Villa Terrace Decorative Arts Museum has lovely grounds. It won't be long and there will be a sea of daffodils on the hillside behind the museum. If you want to see it for free, go on May 3 from 11-4, when the Milwaukee Museum Mile offers free admission to 5 museums- including two that are in parks- Villa Terrace and North Point Lighthouse. North Point Lighthouse is always a treat too, and you can get in for reduced admission on this date. $3 adults and $1 per child. Take the opportunity to climb the stairs into the tower and see the lake before leaves cover all the trees.
Boerner Botanical Gardens just opened officially last week. It's a treat to go there no matter what is blooming, but I especially enjoy the sea of tulips they have on display. Once these bloom, you can be sure there will be something to look at every week throughout summer. The garden cafe is open too, serving coffee, pastries, sandwiches, and salads from 10-2 daily. Be sure to watch their newsletter or events page for interesting things to see and do. This would be a great time to buy an annual pass so you can go back as often as you like. Remember that once you are a member, you can visit other botanic gardens, and the Domes at Mitchell Park for free.
|Trillium at Estabrook near the Milwaukee River|
|Wild flowers in bloom at Grant Park's Seven Bridges Trail|
Shorewood Nature Preserve is a bit tricky to find because it's just a slice of land stuck in between houses, but if you venture down the narrow path to the lake, there will be a sea of blue flowers in the woods to welcome you. This is also a great place to see migrating birds, both in the trees and on the shoreline. 3600 Lake Drive.

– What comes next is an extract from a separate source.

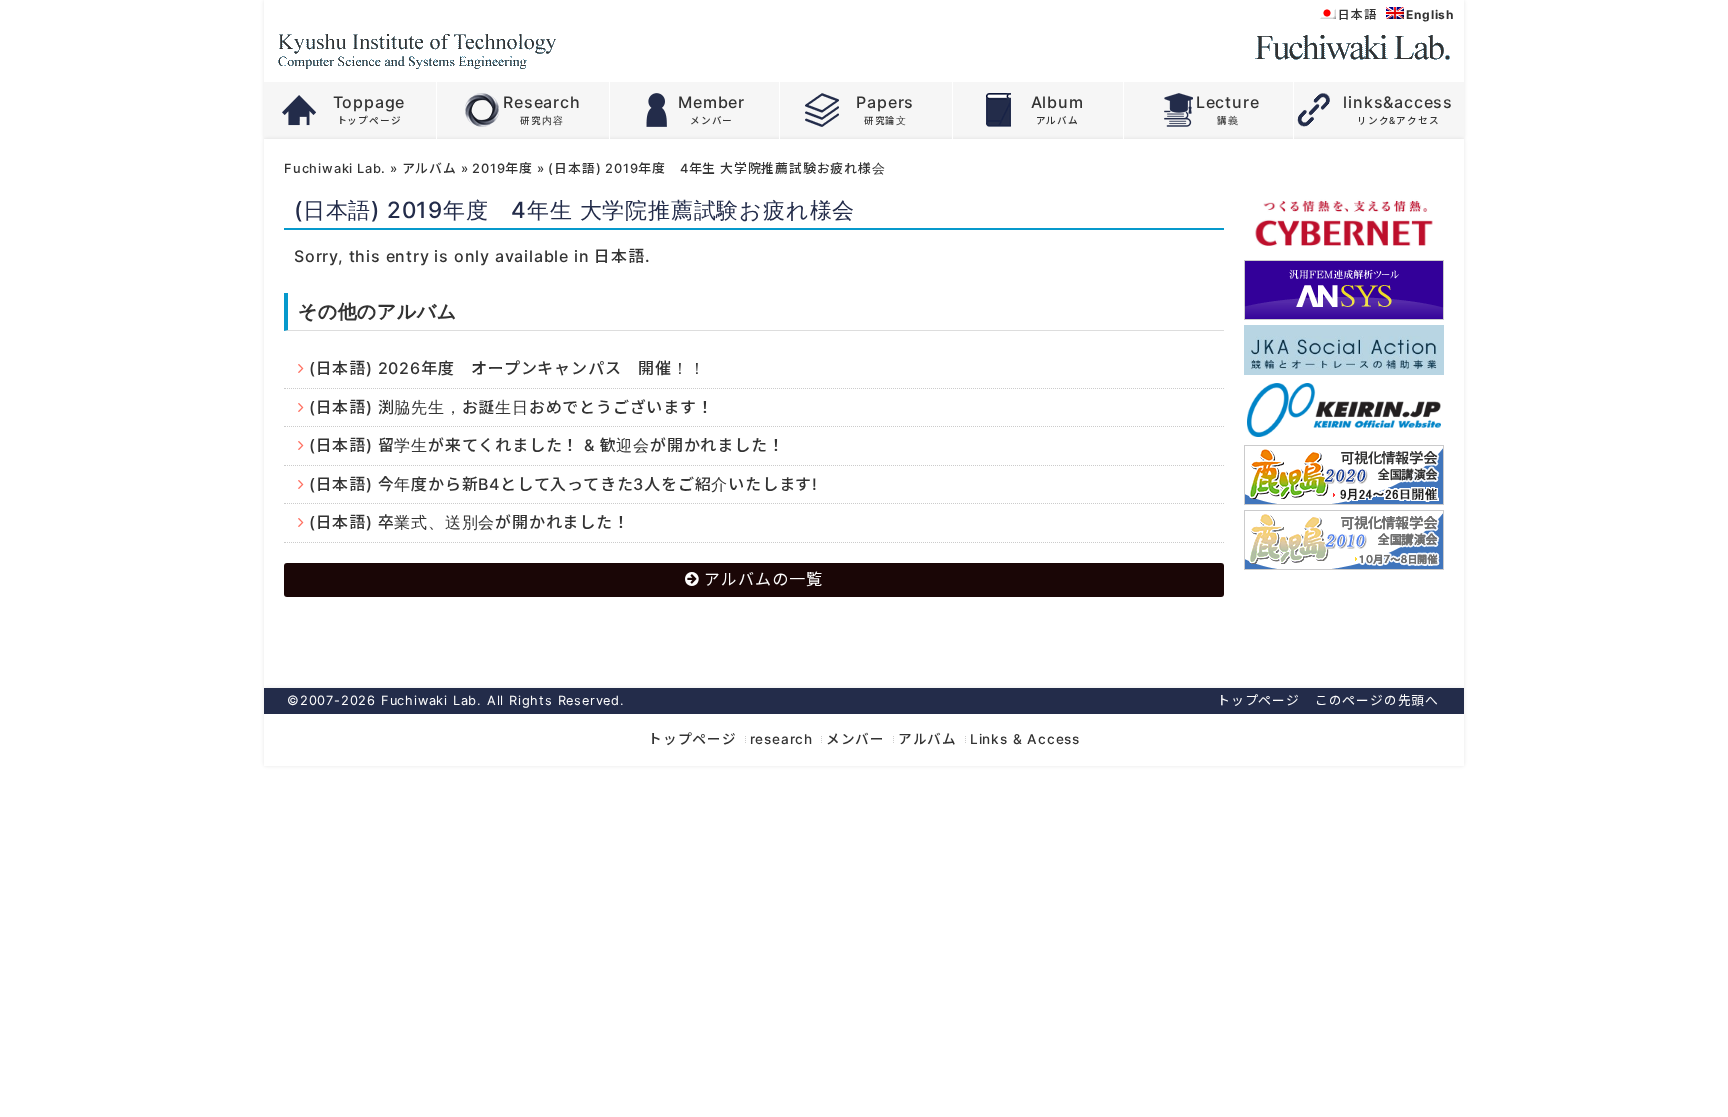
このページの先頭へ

Look for the small wooden sign and pay attention to on-street parking regulations, because they vary by time of day and day of week.

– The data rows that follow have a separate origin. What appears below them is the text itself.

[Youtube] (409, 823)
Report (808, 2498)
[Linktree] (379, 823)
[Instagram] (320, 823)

|Shorewood Nature Preserve|
Call me crazy, but another beautiful setting I enjoy is Forest Home Cemetery. Long ago when cemeteries were first formed, they were considered parks. People would pack up the family and a lunch and spend the day there enjoying the outdoors while paying respects to dead family members. The landscaping here is very pretty. I was here last year when the irises were in bloom and really enjoyed the show. There are plenty of flowering shrubs as well. This is the burial place for many of the beer barons and famous people who started Milwaukee. Take a docent led walking tour if you want to learn more, or download the tour map from their website, or follow the Facebook page for tours.

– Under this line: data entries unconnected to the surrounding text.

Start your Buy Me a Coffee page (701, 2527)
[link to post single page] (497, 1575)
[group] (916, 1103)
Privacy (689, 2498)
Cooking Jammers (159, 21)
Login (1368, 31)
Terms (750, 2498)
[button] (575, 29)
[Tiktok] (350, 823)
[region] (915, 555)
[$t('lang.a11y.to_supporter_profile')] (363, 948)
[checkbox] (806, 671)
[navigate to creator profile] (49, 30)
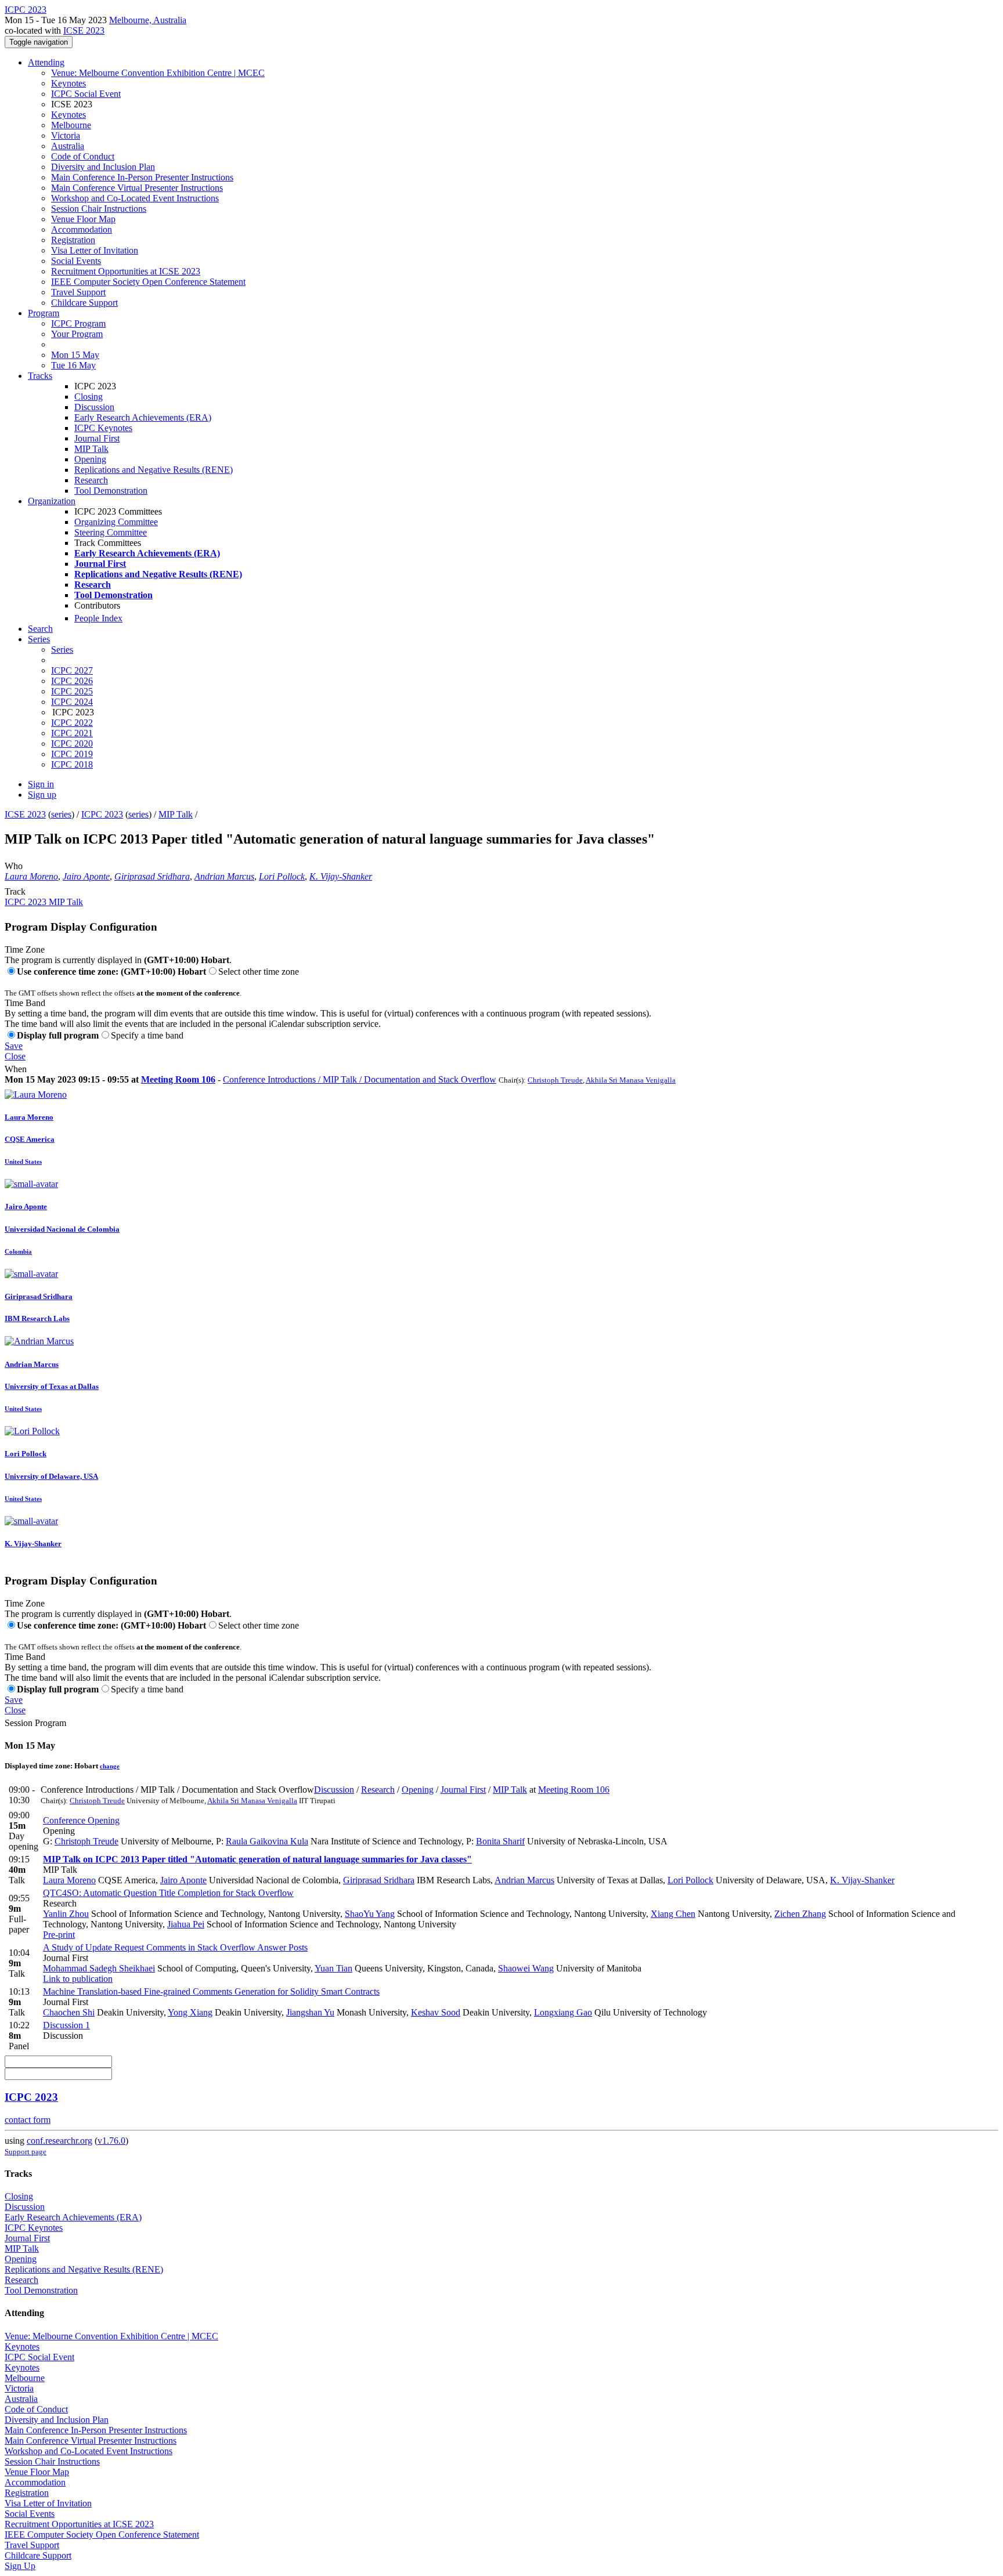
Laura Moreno (31, 876)
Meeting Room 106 (178, 1079)
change (110, 1766)
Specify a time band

If you want a more natural setting, check out the trails at Grant Park Seven Bridges Trail, Wehr Nature Center, Jackson Park, or Jacobus Park Nature trail. You'll likely find trillium, marsh marigold, trout lily, bluebells, and wild ginger. You don't really need to know plant names to enjoy the view. Jacobus park has interesting signage to help you learn more about what grows in the woods which makes it even better. Mangan Woods in Whitnall Park is a spot to see unusual red trillium. You can find more hiking trails at The Park People website.
|Seen at Wehr Nature Center trails|
|Jackson Park has these beauties|
I hope this has given you some ideas about where to see some pretty signs of spring. There are just a few flowers now so give it another week or two and you'll be sure to find something. Where's your favorite spot?